Achieving a major milestone in Nordic orthopaedic trauma research, Nordic NITEP study group successfully conducted and published a large randomized multicenter trial addressing a long-standing and clinically contentious question in the management of distal radius fractures in older patients. With this study, we provide high-quality evidence that directly informs clinical decision-making and is likely to change established treatment pathways both nationally and internationally.
If an acceptable reduction of a distal radius fracture (wrist fracture) in patients aged over 65 years cannot be achieved in the emergency department, we found that early surgical treatment with a volar locking plate (VLP) may result in slightly better outcomes than nonoperative treatment. However, the mean difference between treatment groups remained below the minimal clinically important difference (MCID). If fracture alignment deteriorates during cast treatment, surgical intervention does not appear to provide additional benefit compared with continued cast immobilization. These findings call into question the need for early radiographic follow-up during the initial treatment phase.

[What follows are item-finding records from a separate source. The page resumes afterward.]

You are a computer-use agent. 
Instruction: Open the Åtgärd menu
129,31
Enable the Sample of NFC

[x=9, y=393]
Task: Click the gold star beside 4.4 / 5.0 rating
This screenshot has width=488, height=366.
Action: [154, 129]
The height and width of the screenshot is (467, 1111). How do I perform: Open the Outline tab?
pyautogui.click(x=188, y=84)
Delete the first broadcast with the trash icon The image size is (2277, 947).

We conducted a randomized multicenter trial comparing cast immobilization with surgical treatment using a volar locking plate. Patients whose fracture alignment did not meet acceptable criteria after closed reduction were randomized to either surgical treatment or cast treatment. Patients whose fracture was initially reduced to an acceptable position but subsequently lost alignment during the first 10 days of follow-up were also randomized to surgery or continued cast treatment.
Our primary outcome was the Patient-Rated Wrist Evaluation (PRWE) score at 12 months after fracture. Secondary outcomes included other functional outcome measures, complications, pain catastrophizing, quality of life, and the rate of reoperations. The primary analytical method was a linear mixed-effects model.

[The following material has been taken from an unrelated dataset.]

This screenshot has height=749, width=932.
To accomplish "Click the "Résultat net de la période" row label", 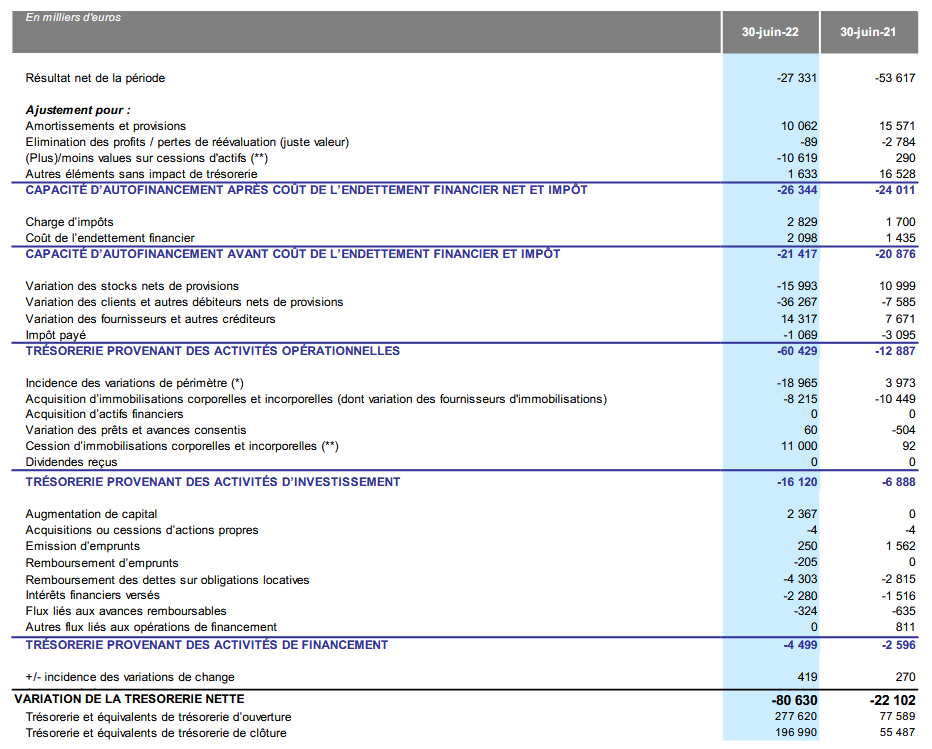I will point(95,78).
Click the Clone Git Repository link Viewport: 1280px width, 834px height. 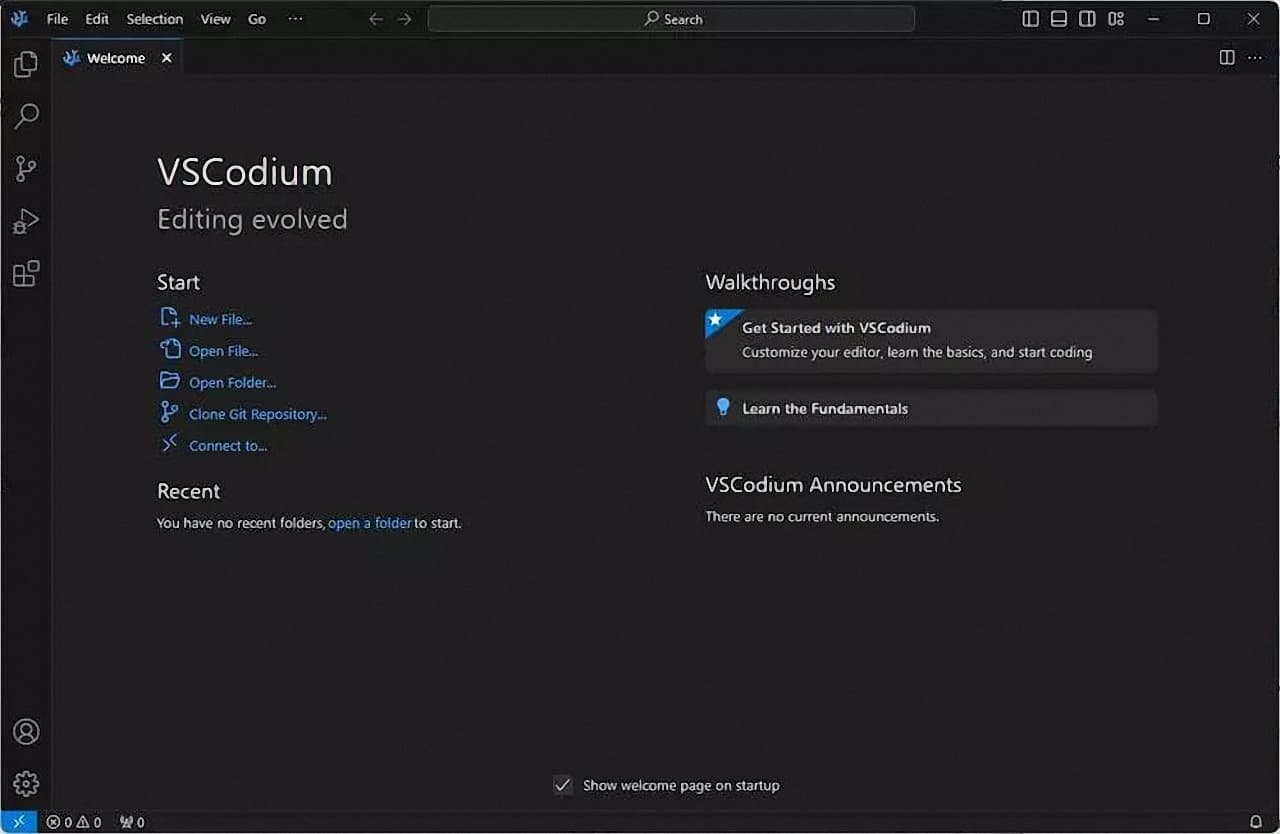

We recruited a total of 291 patients (mean age 73 years [SD 5.8]; 258 women and 33 men). Among patients whose fractures could not be reduced to an acceptable position, the mean treatment effect at 12 months favored surgery by −9.6 PRWE points (95% CI −17.4 to −1.7). This difference persisted throughout the first year of follow-up and was of similar magnitude in patients younger and older than 75 years. On average, however, the difference was smaller than the prespecified MCID (11 points). In patients whose fracture alignment deteriorated during the first 10 days of follow-up, the mean treatment effect on PRWE at 12 months was −6.2 points (95% CI −15.4 to 3.0).

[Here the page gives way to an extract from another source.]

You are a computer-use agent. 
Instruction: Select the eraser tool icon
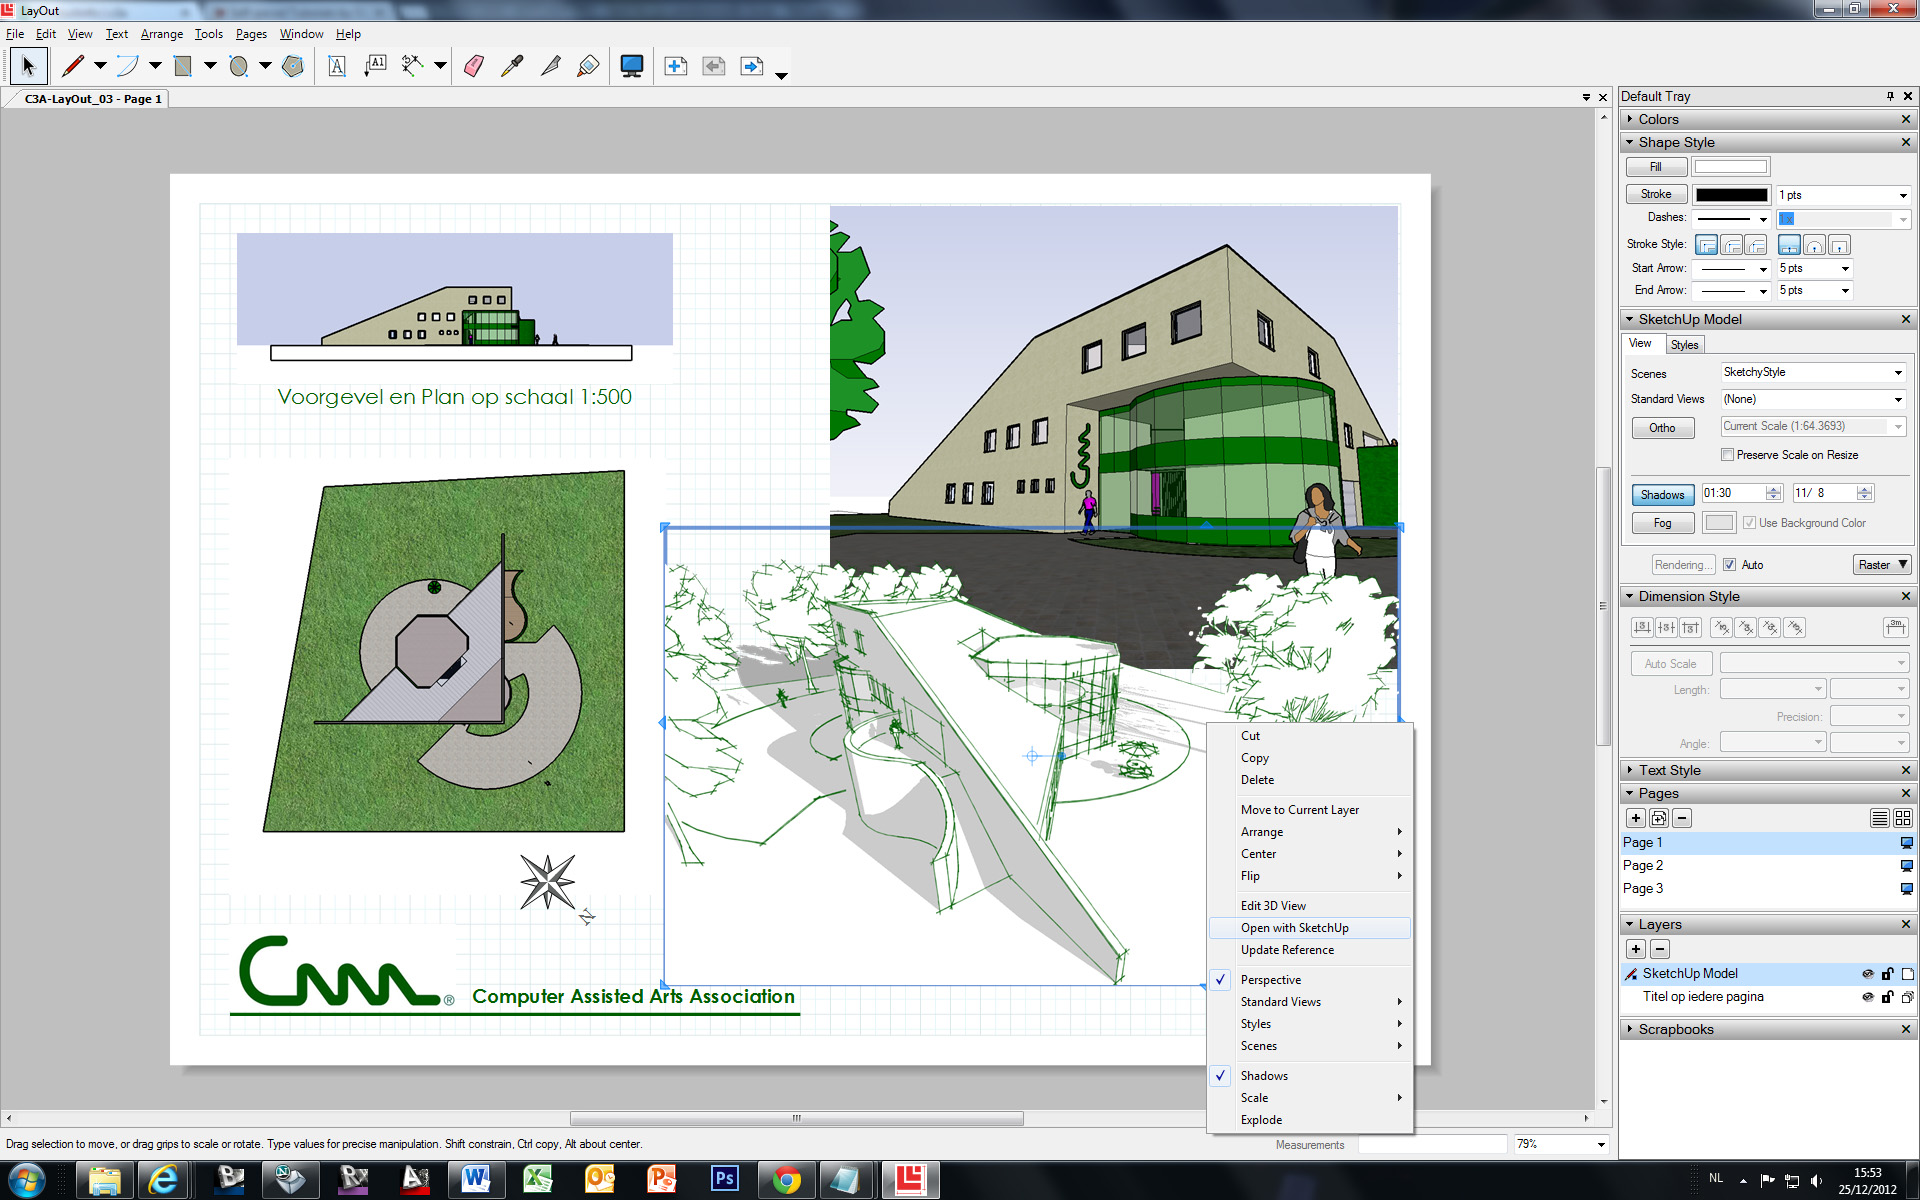click(474, 66)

Based on these findings, we conclude that the treatment strategy for distal radius fractures in older patients should be determined immediately after closed reduction using shared decision-making in discussion with the patient. Subsequent radiographic monitoring of fracture alignment does not appear to provide additional benefit in terms of expected wrist function. Our results support a simplification of current care pathways and are likely to influence clinical practice in the management of distal radius fractures both in Finland and internationally.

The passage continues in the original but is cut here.